(Task requirements) Report every line of the items below that contains the string "should", matching case exactly.

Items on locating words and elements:
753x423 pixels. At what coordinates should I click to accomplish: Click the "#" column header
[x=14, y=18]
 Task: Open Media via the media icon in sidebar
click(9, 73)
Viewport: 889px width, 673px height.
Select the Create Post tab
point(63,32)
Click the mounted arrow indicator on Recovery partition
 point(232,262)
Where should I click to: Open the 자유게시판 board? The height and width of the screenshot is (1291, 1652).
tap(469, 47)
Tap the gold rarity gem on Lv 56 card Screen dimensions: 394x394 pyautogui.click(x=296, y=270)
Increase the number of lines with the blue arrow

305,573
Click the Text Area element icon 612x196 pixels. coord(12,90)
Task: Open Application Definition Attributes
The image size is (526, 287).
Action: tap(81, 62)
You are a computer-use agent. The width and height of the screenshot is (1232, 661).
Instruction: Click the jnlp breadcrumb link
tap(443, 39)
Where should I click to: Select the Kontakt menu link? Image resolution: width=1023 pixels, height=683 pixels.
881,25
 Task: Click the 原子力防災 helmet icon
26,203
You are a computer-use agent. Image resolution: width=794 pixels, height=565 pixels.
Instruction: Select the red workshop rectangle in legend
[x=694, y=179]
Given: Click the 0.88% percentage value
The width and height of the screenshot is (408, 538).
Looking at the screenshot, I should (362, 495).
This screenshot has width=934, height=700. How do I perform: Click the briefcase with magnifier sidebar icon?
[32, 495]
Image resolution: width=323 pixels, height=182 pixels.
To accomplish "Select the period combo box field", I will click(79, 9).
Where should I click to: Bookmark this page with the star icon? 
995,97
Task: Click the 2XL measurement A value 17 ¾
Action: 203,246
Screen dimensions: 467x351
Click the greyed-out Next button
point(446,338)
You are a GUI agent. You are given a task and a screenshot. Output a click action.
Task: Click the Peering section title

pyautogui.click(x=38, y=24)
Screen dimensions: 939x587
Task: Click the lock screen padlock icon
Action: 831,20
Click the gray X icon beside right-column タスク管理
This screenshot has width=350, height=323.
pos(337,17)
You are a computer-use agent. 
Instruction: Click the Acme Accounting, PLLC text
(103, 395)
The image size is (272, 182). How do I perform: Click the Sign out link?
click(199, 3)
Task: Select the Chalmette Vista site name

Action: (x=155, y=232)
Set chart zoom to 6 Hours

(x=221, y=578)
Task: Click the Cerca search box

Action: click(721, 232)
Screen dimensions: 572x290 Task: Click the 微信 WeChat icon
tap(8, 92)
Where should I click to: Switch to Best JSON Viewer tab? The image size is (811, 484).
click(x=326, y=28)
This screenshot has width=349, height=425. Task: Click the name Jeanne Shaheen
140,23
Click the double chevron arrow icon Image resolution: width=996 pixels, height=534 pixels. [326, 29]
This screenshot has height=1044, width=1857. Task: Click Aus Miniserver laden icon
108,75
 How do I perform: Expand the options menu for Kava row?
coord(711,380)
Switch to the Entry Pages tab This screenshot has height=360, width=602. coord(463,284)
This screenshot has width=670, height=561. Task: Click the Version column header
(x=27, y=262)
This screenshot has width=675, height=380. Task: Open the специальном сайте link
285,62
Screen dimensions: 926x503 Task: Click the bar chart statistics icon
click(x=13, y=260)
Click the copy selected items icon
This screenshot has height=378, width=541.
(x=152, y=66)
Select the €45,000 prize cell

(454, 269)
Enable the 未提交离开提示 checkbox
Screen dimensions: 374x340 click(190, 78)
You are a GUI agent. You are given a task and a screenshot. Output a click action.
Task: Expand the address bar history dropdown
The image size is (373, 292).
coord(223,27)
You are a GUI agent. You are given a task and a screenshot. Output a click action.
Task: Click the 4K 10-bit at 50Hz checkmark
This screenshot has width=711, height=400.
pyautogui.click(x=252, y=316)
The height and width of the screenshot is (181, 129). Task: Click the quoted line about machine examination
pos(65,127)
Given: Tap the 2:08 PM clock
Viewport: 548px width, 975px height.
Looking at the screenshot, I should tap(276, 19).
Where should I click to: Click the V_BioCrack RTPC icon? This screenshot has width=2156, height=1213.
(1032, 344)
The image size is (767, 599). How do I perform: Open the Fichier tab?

(Response)
753x423 pixels. At what coordinates should I click to accomplish: Click the "#" column header
Where should I click to: Open the 자유게시판 board? The height and width of the screenshot is (1291, 1652).
Where should I click to: Select the Kontakt menu link? Image resolution: width=1023 pixels, height=683 pixels.
Looking at the screenshot, I should (362, 495).
Where should I click to: Bookmark this page with the star icon? 
Where should I click to: Switch to Best JSON Viewer tab? The image size is (811, 484).
Looking at the screenshot, I should tap(276, 19).
Where should I click to: Click the V_BioCrack RTPC icon? This screenshot has width=2156, height=1213.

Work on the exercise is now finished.